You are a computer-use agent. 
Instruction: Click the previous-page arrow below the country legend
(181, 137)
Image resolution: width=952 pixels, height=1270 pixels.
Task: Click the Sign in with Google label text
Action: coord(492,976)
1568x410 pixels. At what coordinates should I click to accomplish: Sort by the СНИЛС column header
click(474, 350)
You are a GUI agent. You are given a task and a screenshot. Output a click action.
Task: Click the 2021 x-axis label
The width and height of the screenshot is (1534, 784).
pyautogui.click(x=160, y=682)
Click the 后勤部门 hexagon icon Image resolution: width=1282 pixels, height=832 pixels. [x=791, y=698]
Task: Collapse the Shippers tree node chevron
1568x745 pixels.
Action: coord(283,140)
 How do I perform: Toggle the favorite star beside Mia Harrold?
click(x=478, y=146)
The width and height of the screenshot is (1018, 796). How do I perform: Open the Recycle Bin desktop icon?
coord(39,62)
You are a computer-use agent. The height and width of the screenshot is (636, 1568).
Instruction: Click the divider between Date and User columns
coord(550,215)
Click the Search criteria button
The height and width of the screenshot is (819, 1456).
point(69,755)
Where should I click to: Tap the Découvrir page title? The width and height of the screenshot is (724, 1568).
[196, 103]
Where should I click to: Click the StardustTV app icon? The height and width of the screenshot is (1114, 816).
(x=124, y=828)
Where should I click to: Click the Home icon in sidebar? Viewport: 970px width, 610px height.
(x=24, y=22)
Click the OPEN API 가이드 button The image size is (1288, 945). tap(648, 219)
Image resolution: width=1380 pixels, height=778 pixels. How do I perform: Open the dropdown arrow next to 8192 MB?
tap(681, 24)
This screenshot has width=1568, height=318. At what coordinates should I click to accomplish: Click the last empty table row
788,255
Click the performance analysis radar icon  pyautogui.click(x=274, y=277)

··········

*YOUR INSTRUCTIONS*
Substitute "Directive" for every "Instruction" in the records from their first line through the line containing "point(69,755)", inclusive, and give those lines again with nothing else changed.

*PROBLEM SOLUTION*
You are a computer-use agent. 
Directive: Click the previous-page arrow below the country legend
(181, 137)
Image resolution: width=952 pixels, height=1270 pixels.
Task: Click the Sign in with Google label text
Action: coord(492,976)
1568x410 pixels. At what coordinates should I click to accomplish: Sort by the СНИЛС column header
click(474, 350)
You are a GUI agent. You are given a task and a screenshot. Output a click action.
Task: Click the 2021 x-axis label
The width and height of the screenshot is (1534, 784).
pyautogui.click(x=160, y=682)
Click the 后勤部门 hexagon icon Image resolution: width=1282 pixels, height=832 pixels. [x=791, y=698]
Task: Collapse the Shippers tree node chevron
1568x745 pixels.
Action: coord(283,140)
 How do I perform: Toggle the favorite star beside Mia Harrold?
click(x=478, y=146)
The width and height of the screenshot is (1018, 796). How do I perform: Open the Recycle Bin desktop icon?
coord(39,62)
You are a computer-use agent. The height and width of the screenshot is (636, 1568).
Directive: Click the divider between Date and User columns
coord(550,215)
Click the Search criteria button
The height and width of the screenshot is (819, 1456).
point(69,755)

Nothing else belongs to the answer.